The experimental health kick

Junior tries eating healthy and exercising for 5 days

Story by Ricky Cooks, staff writer

If there’s one thing everyone should know about me, it’s that I love eating junk food and hate working out (I’ve always been pretty active, but I’ve never truly “worked out”). I want to be healthier— I want to use my FitBit to “GetFit” (GetIt?).

Day One: Tuesday

I woke up at 5 a.m. to run around my neighborhood. I’m not going to lie— it was horrible. Through a mix of walking, jogging, and running (dying, too), I went about 4.5 miles. I returned home, fell to the ground, and reveled in my exercise accomplishment (it’s a big deal to me, okay).

Here’s where it got really ugly: breakfast. On the few mornings that I don’t get Chick-Fil-A for breakfast, I eat waffles at home. On those waffles, I add a little more syrup than I ought to. That day, I ate an extravagant breakfast of Honey Nut Cheerios, an apple, a granola bar and delicious OJ.

By the time I showered and went to school, I had a ton of energy that I didn’t have before. It was pretty nice, honestly. I also made sure to increase my water intake, and by lunch, I had drunk four bottles.

Instead of eating the cafeteria’s questionable array of foods, I brought a lunch from home consisting of a ham and cheese sandwich (on wheat), a granola bar, an apple, and water. I went through the rest of the school day just fine. At home, I ate a simple turkey sandwich, a banana, drank lots of water, and also lots of chocolate milk (let me have this one). My energy from this morning was still very high.

Day Two: Wednesday

I’m not proud of my eating habits on this day, so to make myself feel better, I’m calling this my “cheat day.” I woke up early again, and ran another four miles. For breakfast, I ate some oatmeal. I went to school feeling great, but when I got out, I was offered chicken strips at a luncheon. I devoured nine of them, along with a roll and some Sprite. I know, it’s pathetic. However, the rest of my day was okay, considering I was so full that I didn’t eat again.

Day Three: Thursday

I woke up early again, and only ran two miles. I stayed up late doing homework the previous night, and really needed to catch up on sleep. I ate some toast with jam, and for lunch, I bought some Subway. I did pretty well, I guess. At this point though, I was tired of this plan. The exercise wasn’t bad at all, but it was becoming more and more difficult every day to watch what I ate.

Day Four: Friday

Waking up a little later that day, I only had time to run about one mile. I ate another homemade breakfast sandwich, and went to school. I had to go to an away football game, so sadly, my dinner choices weren’t too healthy. Being the never prepared guy that I am, I didn’t think to pack my own food for the game. I was a little disappointed. I went home exhausted, dreading another day of this “diet.”

Day Five: Saturday

I would have to say that on this day, I did my best. Obviously it was because it was the last day, but I finished strong. Although I was exhausted from the previous night’s trip, I ran a little over five miles in the morning. I didn’t wake up early, but without school to worry about, I felt comfortable going the extra mile (literally). My mom, bless her, made grilled chicken fillets with steamed broccoli on the side. Those that know me well know I love chicken, and they know I love broccoli. The meal was amazing and I can say that I had a great last day.
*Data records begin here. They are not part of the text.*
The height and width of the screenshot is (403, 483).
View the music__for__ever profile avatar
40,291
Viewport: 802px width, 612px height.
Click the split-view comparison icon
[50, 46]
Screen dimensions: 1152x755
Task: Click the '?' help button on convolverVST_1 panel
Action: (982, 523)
In hindsight, there’s a few things that I learned from my healthier lifestyle: the first is that restricting what I eat is horrible—I will never do it again. The second is that running is energizing and exhilarating. The third is that the key to eating healthy is to eat whatever you want, but in moderation. The last is to increase your water intake—it does wonders.

Every time that I took a bite of a chocolate bar, or ate a couple of french fries, it didn’t make me feel horrible. Although this plan only lasted five days, I’ve had lots more energy than before I started. Also, surprisingly, my friends have told me that I’ve been a little nicer too.

I’m proud of what I did, but my love for sweets is too great. I feel like I’ll continue running, but I’m not going to not going to be a health nut ever again. Moderation is key—that’s my story and I’m sticking to it.